Collected data:
╔══
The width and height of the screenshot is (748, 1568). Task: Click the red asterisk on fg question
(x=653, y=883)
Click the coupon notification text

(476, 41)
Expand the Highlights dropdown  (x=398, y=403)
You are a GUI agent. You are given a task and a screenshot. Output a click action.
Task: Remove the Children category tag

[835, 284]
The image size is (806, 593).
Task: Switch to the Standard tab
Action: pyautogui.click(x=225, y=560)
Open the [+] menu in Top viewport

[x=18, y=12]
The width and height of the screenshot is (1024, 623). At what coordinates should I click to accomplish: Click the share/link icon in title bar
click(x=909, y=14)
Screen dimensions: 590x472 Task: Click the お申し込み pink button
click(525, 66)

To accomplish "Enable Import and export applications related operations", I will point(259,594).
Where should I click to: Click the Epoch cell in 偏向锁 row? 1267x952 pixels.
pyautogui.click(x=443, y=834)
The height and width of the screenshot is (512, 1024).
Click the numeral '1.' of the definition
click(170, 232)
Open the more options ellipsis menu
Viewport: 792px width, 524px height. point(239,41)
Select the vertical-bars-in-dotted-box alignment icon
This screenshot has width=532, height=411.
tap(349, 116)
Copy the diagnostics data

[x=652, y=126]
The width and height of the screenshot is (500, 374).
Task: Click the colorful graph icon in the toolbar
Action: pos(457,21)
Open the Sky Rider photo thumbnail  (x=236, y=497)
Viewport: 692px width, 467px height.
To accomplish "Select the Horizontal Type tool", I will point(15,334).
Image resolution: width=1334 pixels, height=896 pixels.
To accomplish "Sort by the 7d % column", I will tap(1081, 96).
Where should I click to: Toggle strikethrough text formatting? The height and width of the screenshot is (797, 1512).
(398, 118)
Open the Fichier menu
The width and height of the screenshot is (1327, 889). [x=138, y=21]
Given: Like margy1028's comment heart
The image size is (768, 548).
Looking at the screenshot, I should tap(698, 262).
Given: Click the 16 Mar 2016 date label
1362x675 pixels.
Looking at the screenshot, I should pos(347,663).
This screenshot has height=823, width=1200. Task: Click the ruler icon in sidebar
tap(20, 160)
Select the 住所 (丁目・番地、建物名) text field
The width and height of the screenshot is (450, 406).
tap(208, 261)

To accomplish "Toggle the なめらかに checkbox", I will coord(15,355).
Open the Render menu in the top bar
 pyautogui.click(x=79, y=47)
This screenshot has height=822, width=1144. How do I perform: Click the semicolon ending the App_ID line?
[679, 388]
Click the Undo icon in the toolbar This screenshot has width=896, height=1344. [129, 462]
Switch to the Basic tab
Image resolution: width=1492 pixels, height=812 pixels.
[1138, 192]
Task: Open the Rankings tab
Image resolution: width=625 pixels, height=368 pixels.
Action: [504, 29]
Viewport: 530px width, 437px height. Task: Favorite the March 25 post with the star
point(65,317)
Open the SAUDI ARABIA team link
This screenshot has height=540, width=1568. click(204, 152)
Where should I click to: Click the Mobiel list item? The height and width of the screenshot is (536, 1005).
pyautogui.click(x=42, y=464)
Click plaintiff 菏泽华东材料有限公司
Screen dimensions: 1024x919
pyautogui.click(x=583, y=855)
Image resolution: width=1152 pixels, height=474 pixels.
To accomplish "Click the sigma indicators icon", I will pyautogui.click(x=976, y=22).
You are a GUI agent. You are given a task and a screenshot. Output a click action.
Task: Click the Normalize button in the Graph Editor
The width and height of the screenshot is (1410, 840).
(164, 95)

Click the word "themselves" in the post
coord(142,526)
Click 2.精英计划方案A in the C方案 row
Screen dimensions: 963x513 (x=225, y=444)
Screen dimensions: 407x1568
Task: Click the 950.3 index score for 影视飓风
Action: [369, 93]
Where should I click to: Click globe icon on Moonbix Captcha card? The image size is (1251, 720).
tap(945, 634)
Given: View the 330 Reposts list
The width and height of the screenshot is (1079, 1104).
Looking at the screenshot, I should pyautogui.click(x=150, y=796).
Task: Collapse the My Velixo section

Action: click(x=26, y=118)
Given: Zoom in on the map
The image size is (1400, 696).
╚══
Problem details: Give an exact transcription of the data shown above.

Written response:
The width and height of the screenshot is (748, 1568). Task: Click the red asterisk on fg question
(x=653, y=883)
Click the coupon notification text

(476, 41)
Expand the Highlights dropdown  (x=398, y=403)
You are a GUI agent. You are given a task and a screenshot. Output a click action.
Task: Remove the Children category tag

[835, 284]
The image size is (806, 593).
Task: Switch to the Standard tab
Action: pyautogui.click(x=225, y=560)
Open the [+] menu in Top viewport

[x=18, y=12]
The width and height of the screenshot is (1024, 623). At what coordinates should I click to accomplish: Click the share/link icon in title bar
click(x=909, y=14)
Screen dimensions: 590x472 Task: Click the お申し込み pink button
click(525, 66)

To accomplish "Enable Import and export applications related operations", I will point(259,594).
Where should I click to: Click the Epoch cell in 偏向锁 row? 1267x952 pixels.
pyautogui.click(x=443, y=834)
The height and width of the screenshot is (512, 1024).
Click the numeral '1.' of the definition
click(170, 232)
Open the more options ellipsis menu
Viewport: 792px width, 524px height. point(239,41)
Select the vertical-bars-in-dotted-box alignment icon
This screenshot has width=532, height=411.
tap(349, 116)
Copy the diagnostics data

[x=652, y=126]
The width and height of the screenshot is (500, 374).
Task: Click the colorful graph icon in the toolbar
Action: pos(457,21)
Open the Sky Rider photo thumbnail  (x=236, y=497)
Viewport: 692px width, 467px height.
To accomplish "Select the Horizontal Type tool", I will point(15,334).
Image resolution: width=1334 pixels, height=896 pixels.
To accomplish "Sort by the 7d % column", I will tap(1081, 96).
Where should I click to: Toggle strikethrough text formatting? The height and width of the screenshot is (797, 1512).
(398, 118)
Open the Fichier menu
The width and height of the screenshot is (1327, 889). [x=138, y=21]
Given: Like margy1028's comment heart
The image size is (768, 548).
Looking at the screenshot, I should tap(698, 262).
Given: Click the 16 Mar 2016 date label
1362x675 pixels.
Looking at the screenshot, I should pos(347,663).
This screenshot has height=823, width=1200. Task: Click the ruler icon in sidebar
tap(20, 160)
Select the 住所 (丁目・番地、建物名) text field
The width and height of the screenshot is (450, 406).
tap(208, 261)

To accomplish "Toggle the なめらかに checkbox", I will coord(15,355).
Open the Render menu in the top bar
 pyautogui.click(x=79, y=47)
This screenshot has height=822, width=1144. How do I perform: Click the semicolon ending the App_ID line?
[679, 388]
Click the Undo icon in the toolbar This screenshot has width=896, height=1344. [129, 462]
Switch to the Basic tab
Image resolution: width=1492 pixels, height=812 pixels.
[1138, 192]
Task: Open the Rankings tab
Image resolution: width=625 pixels, height=368 pixels.
Action: [504, 29]
Viewport: 530px width, 437px height. Task: Favorite the March 25 post with the star
point(65,317)
Open the SAUDI ARABIA team link
This screenshot has height=540, width=1568. click(204, 152)
Where should I click to: Click the Mobiel list item? The height and width of the screenshot is (536, 1005).
pyautogui.click(x=42, y=464)
Click plaintiff 菏泽华东材料有限公司
Screen dimensions: 1024x919
pyautogui.click(x=583, y=855)
Image resolution: width=1152 pixels, height=474 pixels.
To accomplish "Click the sigma indicators icon", I will pyautogui.click(x=976, y=22).
You are a GUI agent. You are given a task and a screenshot. Output a click action.
Task: Click the Normalize button in the Graph Editor
The width and height of the screenshot is (1410, 840).
(164, 95)

Click the word "themselves" in the post
coord(142,526)
Click 2.精英计划方案A in the C方案 row
Screen dimensions: 963x513 (x=225, y=444)
Screen dimensions: 407x1568
Task: Click the 950.3 index score for 影视飓风
Action: [369, 93]
Where should I click to: Click globe icon on Moonbix Captcha card? The image size is (1251, 720).
tap(945, 634)
Given: View the 330 Reposts list
The width and height of the screenshot is (1079, 1104).
Looking at the screenshot, I should pyautogui.click(x=150, y=796).
Task: Collapse the My Velixo section

Action: click(x=26, y=118)
Given: Zoom in on the map
The image size is (1400, 696).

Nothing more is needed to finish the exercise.